One thing is still certain: there are a plethora of causes that may cause chronic kidney disease; however, there is also a myriad of recommendations that, if followed properly, can help an individual delay kidney failure—which is what leads to dialysis and kidney transplant.

The two main causes of chronic kidney disease in North America and other western countries are diabetes and high blood pressure. These diseases have always been on the rise in the American country, which has also caused an increase in the number of patients who suffer from certain chronic kidney disease. The first step, of course, to control any type of CKD is by controlling the aforementioned conditions.

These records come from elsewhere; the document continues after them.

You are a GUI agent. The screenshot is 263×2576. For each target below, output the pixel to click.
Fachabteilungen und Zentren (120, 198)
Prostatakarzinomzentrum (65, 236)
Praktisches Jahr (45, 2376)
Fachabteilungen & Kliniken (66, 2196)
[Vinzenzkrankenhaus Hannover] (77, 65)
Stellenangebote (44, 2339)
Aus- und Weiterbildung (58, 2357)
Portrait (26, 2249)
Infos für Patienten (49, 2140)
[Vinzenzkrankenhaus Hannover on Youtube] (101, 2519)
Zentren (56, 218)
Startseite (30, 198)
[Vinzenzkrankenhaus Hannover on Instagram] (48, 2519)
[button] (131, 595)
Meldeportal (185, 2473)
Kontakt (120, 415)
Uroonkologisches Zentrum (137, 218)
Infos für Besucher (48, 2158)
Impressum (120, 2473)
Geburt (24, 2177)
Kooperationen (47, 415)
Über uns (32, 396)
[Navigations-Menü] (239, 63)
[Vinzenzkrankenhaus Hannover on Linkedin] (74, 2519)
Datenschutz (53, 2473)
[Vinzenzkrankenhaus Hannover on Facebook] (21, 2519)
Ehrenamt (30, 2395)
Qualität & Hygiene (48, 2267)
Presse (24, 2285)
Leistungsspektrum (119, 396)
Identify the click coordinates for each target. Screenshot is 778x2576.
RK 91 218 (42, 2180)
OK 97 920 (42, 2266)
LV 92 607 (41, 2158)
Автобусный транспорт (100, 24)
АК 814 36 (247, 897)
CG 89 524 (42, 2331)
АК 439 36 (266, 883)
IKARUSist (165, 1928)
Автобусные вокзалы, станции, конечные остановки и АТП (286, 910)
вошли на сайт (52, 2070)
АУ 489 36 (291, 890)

Diabetes and how to extend kidney function

People who suffer from diabetes need to mind their blood glucose levels. There is no shortcut. Blood glucose levels must be kept in an adequate range in accordance with physicians recommend. Additionally, hemoglobin A1C should be below 6.5%. And, of course, patients suffering from early stage chronic kidney disease need to have their kidneys tested at least once a year.

Research has shown that certain high blood pressure medicines are able to protect the kidneys of those who also suffer from diabetes, even they also have normal blood pressure levels.

The high blood pressure scenario

Individuals with high blood pressure—also known as hypertension—, should consult with their primary physician in order to get their blood pressure medicine. As recommended by the The National Heart and Blood Institute, it is recommended to have blood pressure under control (at 120/80 or even lower for those who have early stage kidney disease. For those who suffer from diabetes, blood pressure should be around 130/85.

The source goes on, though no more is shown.